I am writing a web application that will be run in an ec2 instance in aws. It consists of two docker containers, a back-end and front-end container. The back-end serves as an api and is written in nodejs, and the front-end is written in reactjs. I can not figure out how to get the containers to communicate in a way that is not only compatible with aws but will also work with an elastic loader balancer. Specifically, if the back-end is getting taxed heavily, I'd like more instances of the back-end to be spun up while still handling requests from the client.
The front-end will make a request to the back-end over http, and the back-end will respond with some data to be displayed in the client (via reactjs).
The front-end docker container exposes port 3000, the back-end container exposes port 3001 in their respective dockerfiles.

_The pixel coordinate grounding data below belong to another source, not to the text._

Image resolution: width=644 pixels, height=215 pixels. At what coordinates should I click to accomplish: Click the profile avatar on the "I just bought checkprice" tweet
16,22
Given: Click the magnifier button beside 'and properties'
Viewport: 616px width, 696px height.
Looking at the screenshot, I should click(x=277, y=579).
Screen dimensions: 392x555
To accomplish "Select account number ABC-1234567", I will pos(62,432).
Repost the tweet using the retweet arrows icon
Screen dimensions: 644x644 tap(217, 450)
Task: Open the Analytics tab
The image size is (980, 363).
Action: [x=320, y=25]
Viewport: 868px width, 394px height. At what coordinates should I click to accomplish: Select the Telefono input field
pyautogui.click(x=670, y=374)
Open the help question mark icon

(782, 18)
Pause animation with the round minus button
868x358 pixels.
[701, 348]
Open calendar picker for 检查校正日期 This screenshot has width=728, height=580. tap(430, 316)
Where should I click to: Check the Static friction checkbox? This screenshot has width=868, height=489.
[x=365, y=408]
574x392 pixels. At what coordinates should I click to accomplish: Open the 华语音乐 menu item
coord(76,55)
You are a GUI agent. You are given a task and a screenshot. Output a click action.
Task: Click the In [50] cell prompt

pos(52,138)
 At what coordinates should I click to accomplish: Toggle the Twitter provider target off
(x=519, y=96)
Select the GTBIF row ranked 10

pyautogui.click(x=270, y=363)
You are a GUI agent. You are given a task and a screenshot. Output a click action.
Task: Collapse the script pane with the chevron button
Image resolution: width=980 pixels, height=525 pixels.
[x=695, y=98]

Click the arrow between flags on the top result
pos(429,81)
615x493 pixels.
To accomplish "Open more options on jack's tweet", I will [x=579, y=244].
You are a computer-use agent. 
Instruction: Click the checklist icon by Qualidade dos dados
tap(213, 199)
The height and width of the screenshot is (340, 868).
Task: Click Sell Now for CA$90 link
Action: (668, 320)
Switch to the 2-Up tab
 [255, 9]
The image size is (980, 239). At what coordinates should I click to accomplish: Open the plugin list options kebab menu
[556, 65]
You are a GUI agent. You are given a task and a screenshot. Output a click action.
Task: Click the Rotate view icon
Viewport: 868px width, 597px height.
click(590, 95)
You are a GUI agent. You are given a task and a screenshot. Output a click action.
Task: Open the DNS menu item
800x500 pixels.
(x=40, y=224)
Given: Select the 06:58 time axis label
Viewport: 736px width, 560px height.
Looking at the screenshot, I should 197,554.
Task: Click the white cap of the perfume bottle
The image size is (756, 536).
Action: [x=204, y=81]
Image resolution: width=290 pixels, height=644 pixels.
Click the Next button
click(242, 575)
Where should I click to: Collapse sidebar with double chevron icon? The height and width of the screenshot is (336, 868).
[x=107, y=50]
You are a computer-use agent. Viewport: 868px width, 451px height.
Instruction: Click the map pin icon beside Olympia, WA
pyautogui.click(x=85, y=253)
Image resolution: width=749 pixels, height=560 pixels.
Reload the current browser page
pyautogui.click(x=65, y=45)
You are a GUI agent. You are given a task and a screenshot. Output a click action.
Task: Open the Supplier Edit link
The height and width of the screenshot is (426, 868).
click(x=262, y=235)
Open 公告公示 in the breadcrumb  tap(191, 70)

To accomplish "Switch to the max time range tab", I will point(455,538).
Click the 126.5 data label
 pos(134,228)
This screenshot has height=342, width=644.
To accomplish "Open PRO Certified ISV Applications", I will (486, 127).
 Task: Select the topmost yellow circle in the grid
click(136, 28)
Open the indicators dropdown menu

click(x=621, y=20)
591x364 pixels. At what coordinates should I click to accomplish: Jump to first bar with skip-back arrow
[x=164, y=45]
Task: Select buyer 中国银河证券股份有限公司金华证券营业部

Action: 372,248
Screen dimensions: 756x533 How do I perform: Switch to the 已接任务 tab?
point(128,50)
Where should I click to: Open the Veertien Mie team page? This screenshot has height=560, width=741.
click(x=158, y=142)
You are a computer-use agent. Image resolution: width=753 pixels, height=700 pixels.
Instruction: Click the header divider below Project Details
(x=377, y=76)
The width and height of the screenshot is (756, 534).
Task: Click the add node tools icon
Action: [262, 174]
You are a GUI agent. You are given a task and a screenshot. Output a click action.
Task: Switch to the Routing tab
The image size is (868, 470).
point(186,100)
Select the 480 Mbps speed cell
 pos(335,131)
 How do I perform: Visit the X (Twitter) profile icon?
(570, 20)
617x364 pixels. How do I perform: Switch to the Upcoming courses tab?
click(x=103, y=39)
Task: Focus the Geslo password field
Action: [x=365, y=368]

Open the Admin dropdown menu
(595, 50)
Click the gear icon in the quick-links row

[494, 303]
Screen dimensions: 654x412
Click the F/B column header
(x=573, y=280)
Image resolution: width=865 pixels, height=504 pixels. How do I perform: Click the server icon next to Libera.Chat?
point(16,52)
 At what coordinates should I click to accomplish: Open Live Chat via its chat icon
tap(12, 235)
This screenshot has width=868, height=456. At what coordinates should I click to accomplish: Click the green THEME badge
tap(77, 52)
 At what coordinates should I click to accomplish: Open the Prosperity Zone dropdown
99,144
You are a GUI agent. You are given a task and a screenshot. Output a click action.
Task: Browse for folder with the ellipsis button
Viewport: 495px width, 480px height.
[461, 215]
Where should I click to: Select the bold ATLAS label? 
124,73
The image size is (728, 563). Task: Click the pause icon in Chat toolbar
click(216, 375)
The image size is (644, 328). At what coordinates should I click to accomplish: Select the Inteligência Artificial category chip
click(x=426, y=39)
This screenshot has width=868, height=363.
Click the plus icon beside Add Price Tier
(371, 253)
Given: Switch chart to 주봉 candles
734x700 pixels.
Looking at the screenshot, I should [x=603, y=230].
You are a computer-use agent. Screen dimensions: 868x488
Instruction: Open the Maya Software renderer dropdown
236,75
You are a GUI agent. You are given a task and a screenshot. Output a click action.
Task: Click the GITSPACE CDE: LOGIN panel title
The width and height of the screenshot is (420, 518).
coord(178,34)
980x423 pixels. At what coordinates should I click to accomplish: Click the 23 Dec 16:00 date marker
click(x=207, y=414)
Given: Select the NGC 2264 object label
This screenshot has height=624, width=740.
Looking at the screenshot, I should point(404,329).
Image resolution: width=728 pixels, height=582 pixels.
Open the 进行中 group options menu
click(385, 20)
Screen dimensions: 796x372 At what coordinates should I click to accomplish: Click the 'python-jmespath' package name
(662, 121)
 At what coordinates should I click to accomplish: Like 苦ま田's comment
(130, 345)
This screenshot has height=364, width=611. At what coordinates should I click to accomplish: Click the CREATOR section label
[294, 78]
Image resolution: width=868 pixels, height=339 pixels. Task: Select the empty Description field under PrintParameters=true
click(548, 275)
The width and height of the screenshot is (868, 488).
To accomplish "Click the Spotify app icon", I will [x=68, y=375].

Locally I foster communication in node like so:
// package.json
...
"proxy": "http://localhost:3001/",
...
// front-end code
requestServerToProcessParameters(parameters) {
return new Promise(function(resolve, reject) {
request
.post('/ProcessCase/DataPoints')
.send(parameters)
.end(function(err, res) {
if (err) {
console.log(err);
reject(err)
} else {
resolve(res);
}
});
});
}
As you can see the front-end proxies the request to the back-end, however, this is hardcoded and in a true restful api neither the front or back-end should know about each other.
So I guess my question is, what would be the best way for these docker containers to communicate to each other? I don't really want them living on the same docker-network
because again, the two containers shouldn't really know anything about each other. Can the elastic load balancer
route my requests from the front-end to the back-end for me?